Collected data:
'''

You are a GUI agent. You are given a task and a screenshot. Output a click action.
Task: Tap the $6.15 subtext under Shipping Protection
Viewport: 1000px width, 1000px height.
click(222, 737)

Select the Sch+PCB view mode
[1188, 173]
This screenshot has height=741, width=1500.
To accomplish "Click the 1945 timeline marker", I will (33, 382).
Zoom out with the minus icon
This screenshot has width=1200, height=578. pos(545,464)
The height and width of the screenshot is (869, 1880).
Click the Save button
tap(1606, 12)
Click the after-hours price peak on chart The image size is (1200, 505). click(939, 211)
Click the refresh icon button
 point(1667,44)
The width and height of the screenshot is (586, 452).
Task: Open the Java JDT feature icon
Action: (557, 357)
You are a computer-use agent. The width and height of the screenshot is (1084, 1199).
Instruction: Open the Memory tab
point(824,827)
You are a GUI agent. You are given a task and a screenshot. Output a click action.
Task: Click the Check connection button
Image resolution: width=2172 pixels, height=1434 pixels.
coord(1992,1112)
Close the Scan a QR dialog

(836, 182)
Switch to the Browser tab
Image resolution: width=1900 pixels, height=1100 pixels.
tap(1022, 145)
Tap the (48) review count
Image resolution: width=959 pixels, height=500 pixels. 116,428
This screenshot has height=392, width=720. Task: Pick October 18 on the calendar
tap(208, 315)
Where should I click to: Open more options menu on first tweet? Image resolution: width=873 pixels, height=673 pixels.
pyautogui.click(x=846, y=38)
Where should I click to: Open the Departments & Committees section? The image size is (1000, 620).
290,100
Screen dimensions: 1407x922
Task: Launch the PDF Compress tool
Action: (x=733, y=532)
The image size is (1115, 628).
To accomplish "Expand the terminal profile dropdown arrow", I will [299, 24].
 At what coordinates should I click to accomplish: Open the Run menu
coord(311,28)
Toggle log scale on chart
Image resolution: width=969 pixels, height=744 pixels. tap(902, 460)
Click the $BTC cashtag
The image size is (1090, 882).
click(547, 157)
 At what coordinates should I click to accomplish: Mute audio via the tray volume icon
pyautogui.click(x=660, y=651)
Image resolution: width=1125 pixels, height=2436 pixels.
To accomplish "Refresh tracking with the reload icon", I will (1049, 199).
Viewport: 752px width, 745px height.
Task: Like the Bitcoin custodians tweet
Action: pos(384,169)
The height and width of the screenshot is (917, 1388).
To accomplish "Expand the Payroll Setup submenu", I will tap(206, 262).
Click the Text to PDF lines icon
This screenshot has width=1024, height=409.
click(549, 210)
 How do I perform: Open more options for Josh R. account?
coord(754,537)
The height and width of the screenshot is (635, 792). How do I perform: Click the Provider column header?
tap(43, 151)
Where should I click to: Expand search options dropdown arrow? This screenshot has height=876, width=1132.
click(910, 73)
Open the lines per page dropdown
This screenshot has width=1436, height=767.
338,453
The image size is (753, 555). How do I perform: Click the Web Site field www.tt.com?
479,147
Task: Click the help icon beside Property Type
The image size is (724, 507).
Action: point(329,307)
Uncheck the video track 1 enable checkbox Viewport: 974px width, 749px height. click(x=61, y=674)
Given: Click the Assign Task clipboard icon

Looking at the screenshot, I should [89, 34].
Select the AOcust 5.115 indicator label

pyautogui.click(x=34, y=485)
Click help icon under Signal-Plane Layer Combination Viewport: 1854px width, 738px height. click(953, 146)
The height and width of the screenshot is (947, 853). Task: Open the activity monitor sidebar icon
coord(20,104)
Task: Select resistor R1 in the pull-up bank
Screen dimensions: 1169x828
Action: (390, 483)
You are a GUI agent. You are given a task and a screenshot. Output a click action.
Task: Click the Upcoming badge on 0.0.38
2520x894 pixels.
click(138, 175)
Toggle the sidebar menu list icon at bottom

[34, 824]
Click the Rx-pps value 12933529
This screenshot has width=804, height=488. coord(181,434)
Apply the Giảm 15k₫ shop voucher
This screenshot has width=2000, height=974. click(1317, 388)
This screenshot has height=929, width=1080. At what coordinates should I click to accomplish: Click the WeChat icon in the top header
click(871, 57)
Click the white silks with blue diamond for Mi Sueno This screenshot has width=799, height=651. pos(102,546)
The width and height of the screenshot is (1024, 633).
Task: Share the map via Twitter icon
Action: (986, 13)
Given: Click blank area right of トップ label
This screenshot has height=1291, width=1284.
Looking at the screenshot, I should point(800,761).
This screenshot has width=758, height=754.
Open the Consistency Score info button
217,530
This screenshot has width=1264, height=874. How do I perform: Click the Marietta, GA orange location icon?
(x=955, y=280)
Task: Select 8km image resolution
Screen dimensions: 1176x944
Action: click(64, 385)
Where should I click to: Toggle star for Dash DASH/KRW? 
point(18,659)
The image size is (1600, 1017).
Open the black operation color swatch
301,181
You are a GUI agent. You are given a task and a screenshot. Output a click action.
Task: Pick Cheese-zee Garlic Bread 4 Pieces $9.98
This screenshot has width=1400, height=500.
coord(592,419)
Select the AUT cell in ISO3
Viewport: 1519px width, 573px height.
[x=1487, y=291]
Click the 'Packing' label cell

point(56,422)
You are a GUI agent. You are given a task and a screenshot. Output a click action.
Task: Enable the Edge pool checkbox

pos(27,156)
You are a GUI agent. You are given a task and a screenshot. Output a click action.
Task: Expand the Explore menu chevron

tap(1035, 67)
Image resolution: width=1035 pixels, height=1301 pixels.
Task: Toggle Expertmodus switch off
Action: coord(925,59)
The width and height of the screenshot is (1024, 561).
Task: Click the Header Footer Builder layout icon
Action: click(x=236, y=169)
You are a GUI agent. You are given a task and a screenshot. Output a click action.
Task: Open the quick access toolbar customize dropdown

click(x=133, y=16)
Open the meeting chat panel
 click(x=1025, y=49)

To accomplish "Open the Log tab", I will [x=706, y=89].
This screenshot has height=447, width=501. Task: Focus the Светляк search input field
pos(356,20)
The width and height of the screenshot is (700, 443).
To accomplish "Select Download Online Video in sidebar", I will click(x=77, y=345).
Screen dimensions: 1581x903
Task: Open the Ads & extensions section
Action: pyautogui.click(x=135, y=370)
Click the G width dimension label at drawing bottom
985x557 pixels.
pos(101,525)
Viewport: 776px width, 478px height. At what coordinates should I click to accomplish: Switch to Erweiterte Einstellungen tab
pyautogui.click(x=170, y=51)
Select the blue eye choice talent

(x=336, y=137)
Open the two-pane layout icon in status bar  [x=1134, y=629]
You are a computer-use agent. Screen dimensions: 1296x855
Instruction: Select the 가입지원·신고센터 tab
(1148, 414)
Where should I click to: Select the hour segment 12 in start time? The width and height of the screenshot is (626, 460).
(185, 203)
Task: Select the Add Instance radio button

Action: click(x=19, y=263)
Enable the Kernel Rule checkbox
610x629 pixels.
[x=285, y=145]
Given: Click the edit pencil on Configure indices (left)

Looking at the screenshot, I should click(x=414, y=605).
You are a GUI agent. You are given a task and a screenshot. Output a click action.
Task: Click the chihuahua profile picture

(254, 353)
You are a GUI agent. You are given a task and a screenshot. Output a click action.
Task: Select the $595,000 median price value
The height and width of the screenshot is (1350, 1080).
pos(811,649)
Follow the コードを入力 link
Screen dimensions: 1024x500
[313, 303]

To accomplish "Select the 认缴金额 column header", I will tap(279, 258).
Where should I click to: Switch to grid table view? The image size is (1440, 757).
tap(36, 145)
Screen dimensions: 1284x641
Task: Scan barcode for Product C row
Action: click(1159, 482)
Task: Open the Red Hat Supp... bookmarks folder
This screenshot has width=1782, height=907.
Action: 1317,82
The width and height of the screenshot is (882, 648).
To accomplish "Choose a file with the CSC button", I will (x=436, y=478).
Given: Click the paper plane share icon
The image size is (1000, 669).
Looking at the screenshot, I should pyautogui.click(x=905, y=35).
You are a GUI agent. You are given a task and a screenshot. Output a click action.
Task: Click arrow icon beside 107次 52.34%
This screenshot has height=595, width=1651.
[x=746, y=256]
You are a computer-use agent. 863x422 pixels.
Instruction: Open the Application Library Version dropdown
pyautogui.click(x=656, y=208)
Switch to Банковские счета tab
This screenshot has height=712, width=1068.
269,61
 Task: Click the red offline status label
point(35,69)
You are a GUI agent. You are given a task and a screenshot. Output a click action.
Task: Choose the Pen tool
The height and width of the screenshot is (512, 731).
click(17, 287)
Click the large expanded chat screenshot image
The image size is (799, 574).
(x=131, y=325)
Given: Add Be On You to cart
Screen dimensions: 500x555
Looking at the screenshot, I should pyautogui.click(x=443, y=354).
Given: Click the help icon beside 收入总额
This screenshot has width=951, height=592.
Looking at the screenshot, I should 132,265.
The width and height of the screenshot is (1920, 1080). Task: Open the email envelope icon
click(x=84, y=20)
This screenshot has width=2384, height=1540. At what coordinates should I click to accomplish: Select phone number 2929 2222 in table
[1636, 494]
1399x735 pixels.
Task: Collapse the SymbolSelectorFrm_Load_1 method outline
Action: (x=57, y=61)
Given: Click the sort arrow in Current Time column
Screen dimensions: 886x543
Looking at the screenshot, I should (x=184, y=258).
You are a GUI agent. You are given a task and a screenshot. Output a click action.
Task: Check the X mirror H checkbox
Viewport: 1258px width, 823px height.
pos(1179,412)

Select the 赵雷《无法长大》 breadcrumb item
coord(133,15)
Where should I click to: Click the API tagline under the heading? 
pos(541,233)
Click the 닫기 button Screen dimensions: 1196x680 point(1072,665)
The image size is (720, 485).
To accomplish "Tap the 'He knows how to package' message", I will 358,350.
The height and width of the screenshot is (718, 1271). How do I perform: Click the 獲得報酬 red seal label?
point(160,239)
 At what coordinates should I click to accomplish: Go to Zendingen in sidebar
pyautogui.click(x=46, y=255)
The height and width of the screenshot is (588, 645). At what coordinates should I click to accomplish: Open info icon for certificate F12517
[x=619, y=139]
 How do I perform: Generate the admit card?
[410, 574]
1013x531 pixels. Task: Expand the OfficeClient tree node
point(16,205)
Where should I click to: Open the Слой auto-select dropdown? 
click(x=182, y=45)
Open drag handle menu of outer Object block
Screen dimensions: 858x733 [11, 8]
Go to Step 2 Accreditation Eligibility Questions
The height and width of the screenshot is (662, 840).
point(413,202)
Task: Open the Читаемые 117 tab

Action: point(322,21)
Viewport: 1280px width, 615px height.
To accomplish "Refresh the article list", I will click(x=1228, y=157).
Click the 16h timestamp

'''

Only the lines from the one containing "1013x531 pixels. Task: Expand" through the final line of the records above should be printed, exactly as they stand.

COMPLETED EXERCISE.
1013x531 pixels. Task: Expand the OfficeClient tree node
point(16,205)
Where should I click to: Open the Слой auto-select dropdown? 
click(x=182, y=45)
Open drag handle menu of outer Object block
Screen dimensions: 858x733 [11, 8]
Go to Step 2 Accreditation Eligibility Questions
The height and width of the screenshot is (662, 840).
point(413,202)
Task: Open the Читаемые 117 tab

Action: point(322,21)
Viewport: 1280px width, 615px height.
To accomplish "Refresh the article list", I will click(x=1228, y=157).
Click the 16h timestamp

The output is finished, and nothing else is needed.